• **Assignment**: In the data below, find the line containing "[twitter] (58, 2167)", then set down that line and every later line up to and including the line containing "Downloads (252, 2165)", exactly.

• **Supplied information**:
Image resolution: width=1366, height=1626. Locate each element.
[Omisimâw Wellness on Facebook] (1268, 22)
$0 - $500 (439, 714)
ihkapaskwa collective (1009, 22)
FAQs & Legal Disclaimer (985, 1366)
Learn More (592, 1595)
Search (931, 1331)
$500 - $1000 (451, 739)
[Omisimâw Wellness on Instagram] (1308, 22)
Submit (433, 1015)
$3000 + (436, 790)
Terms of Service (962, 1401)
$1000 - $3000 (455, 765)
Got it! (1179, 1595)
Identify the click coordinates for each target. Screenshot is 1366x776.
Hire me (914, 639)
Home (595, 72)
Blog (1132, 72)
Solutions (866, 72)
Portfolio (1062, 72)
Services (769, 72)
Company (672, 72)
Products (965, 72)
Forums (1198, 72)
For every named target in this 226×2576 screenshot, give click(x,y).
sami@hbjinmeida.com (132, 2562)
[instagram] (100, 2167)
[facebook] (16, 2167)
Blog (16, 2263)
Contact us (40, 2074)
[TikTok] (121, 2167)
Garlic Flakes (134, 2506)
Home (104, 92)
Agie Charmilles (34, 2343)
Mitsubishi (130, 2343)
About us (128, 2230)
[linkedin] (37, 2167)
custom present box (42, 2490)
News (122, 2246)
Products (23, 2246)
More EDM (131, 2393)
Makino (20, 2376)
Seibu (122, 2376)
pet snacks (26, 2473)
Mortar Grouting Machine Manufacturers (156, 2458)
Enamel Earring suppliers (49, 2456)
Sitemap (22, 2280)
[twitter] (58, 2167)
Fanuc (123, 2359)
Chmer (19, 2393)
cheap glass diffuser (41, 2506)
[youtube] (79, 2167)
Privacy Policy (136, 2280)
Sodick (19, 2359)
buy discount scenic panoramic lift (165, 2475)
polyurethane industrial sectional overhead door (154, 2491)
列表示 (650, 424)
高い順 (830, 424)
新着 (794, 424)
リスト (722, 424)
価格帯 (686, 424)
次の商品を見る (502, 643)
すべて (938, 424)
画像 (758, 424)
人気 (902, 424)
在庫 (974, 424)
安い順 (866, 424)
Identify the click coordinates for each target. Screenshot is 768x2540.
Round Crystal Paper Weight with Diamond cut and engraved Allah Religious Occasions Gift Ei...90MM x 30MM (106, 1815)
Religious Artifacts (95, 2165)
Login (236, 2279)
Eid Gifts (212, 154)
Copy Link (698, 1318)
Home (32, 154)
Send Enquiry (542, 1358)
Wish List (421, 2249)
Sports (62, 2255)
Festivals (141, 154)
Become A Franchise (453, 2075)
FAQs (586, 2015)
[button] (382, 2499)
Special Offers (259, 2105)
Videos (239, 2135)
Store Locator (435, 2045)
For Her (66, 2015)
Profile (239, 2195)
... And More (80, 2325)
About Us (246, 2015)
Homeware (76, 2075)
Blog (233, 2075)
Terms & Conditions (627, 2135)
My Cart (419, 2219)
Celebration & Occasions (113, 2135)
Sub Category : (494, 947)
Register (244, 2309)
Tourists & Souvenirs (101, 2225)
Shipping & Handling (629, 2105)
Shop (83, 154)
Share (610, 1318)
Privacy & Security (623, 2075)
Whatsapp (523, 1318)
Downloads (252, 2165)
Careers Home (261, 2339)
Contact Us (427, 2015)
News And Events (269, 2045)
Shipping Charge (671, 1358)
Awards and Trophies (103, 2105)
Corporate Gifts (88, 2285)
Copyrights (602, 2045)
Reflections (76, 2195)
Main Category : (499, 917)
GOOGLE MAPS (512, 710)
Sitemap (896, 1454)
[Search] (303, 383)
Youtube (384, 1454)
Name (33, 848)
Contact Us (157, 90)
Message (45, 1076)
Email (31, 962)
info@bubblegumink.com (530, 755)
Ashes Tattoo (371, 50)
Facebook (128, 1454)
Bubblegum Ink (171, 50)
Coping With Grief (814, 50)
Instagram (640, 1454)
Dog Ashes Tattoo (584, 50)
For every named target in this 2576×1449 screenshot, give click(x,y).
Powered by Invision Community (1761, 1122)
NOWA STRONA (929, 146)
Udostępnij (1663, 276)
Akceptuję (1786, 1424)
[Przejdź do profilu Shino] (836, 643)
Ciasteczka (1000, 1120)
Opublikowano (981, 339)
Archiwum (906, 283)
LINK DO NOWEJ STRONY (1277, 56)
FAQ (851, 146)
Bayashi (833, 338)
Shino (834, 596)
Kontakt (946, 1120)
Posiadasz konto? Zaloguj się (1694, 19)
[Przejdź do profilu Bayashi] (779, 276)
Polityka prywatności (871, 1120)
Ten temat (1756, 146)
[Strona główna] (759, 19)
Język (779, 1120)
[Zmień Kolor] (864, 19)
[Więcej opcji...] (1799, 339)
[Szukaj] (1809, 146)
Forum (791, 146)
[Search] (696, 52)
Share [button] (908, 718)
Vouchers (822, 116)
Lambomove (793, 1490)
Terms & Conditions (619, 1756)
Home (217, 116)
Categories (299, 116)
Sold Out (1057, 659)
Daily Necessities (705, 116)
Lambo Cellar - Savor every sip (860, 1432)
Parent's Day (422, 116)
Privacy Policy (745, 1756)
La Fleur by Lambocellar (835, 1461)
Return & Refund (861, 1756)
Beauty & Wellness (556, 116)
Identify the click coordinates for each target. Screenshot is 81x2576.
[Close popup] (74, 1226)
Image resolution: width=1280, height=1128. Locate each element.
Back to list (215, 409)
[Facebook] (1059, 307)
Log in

• **Solution to the exercise**:
[twitter] (58, 2167)
Fanuc (123, 2359)
Chmer (19, 2393)
cheap glass diffuser (41, 2506)
[youtube] (79, 2167)
Privacy Policy (136, 2280)
Sodick (19, 2359)
buy discount scenic panoramic lift (165, 2475)
polyurethane industrial sectional overhead door (154, 2491)
列表示 (650, 424)
高い順 (830, 424)
新着 (794, 424)
リスト (722, 424)
価格帯 (686, 424)
次の商品を見る (502, 643)
すべて (938, 424)
画像 (758, 424)
人気 (902, 424)
在庫 (974, 424)
安い順 (866, 424)
Identify the click coordinates for each target. Screenshot is 768x2540.
Round Crystal Paper Weight with Diamond cut and engraved Allah Religious Occasions Gift Ei...90MM x 30MM (106, 1815)
Religious Artifacts (95, 2165)
Login (236, 2279)
Eid Gifts (212, 154)
Copy Link (698, 1318)
Home (32, 154)
Send Enquiry (542, 1358)
Wish List (421, 2249)
Sports (62, 2255)
Festivals (141, 154)
Become A Franchise (453, 2075)
FAQs (586, 2015)
[button] (382, 2499)
Special Offers (259, 2105)
Videos (239, 2135)
Store Locator (435, 2045)
For Her (66, 2015)
Profile (239, 2195)
... And More (80, 2325)
About Us (246, 2015)
Homeware (76, 2075)
Blog (233, 2075)
Terms & Conditions (627, 2135)
My Cart (419, 2219)
Celebration & Occasions (113, 2135)
Sub Category : (494, 947)
Register (244, 2309)
Tourists & Souvenirs (101, 2225)
Shipping & Handling (629, 2105)
Shop (83, 154)
Share (610, 1318)
Privacy & Security (623, 2075)
Whatsapp (523, 1318)
Downloads (252, 2165)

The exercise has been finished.